Key research themes
1. How do coordination costs and knowledge availability influence the optimal division of labour and labour allocation?
This research area investigates the determinants of labour specialization and division of labour, emphasizing the roles of coordination costs among specialized workers and the amount of general and specific knowledge available. The focus is on understanding how increasing specialization can improve productivity but is limited not solely by market size but more significantly by coordination challenges and knowledge growth. Insights illuminate implications for economic growth, human capital development, firm organization, and long-term labour allocation patterns.
2. How do labour market structures, institutional factors, and bargaining shape labour allocation and wage determination?
This theme explores the social construction of labour markets, the role of institutional frameworks like labour law and collective bargaining, and how imperfect labour markets influence wage setting and labour allocation.
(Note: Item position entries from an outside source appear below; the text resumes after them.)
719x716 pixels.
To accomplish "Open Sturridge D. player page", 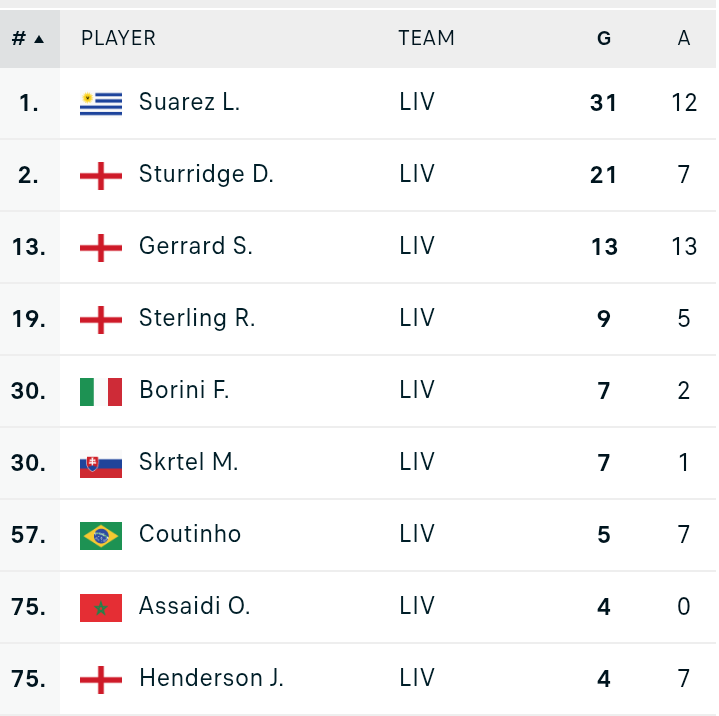I will pos(206,174).
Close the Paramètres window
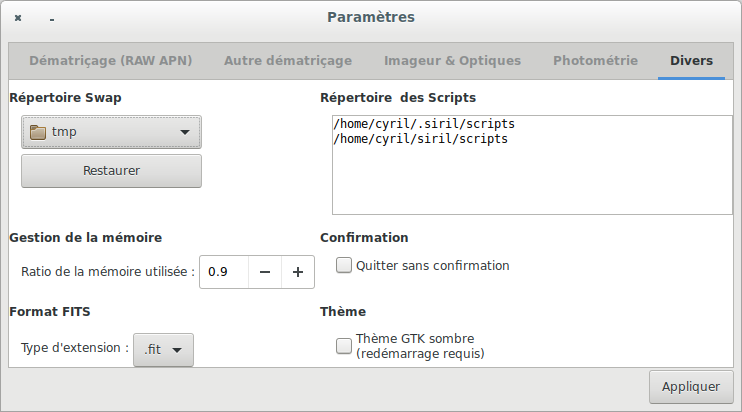The height and width of the screenshot is (412, 742). point(19,18)
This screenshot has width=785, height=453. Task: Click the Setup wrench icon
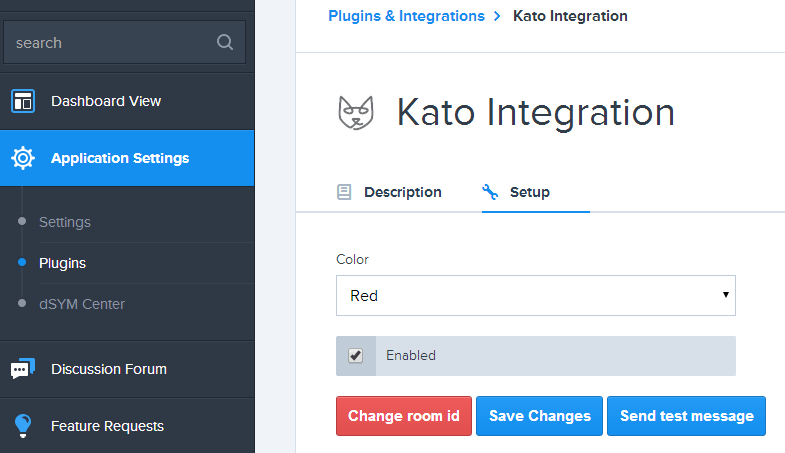click(490, 192)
It includes analyses of distributive conflicts between capital and labour, the political geography of labour markets, and the impact of labour market concentration on wages, revealing the importance of non-market factors, power relations, and regulatory settings in shaping labour outcomes.
3. What roles do social practices, unpaid labour, and time allocation play in understanding labour allocation in diverse economic contexts?
This research avenue examines labour allocation beyond formal paid employment, emphasizing unpaid work, social reciprocity labour, and gendered seasonal agricultural labour. It also investigates how infrastructure and political factors affect time allocation and labour productivity, illustrating the complex socio-cultural and institutional dimensions of labour allocation that go beyond market-based analyses.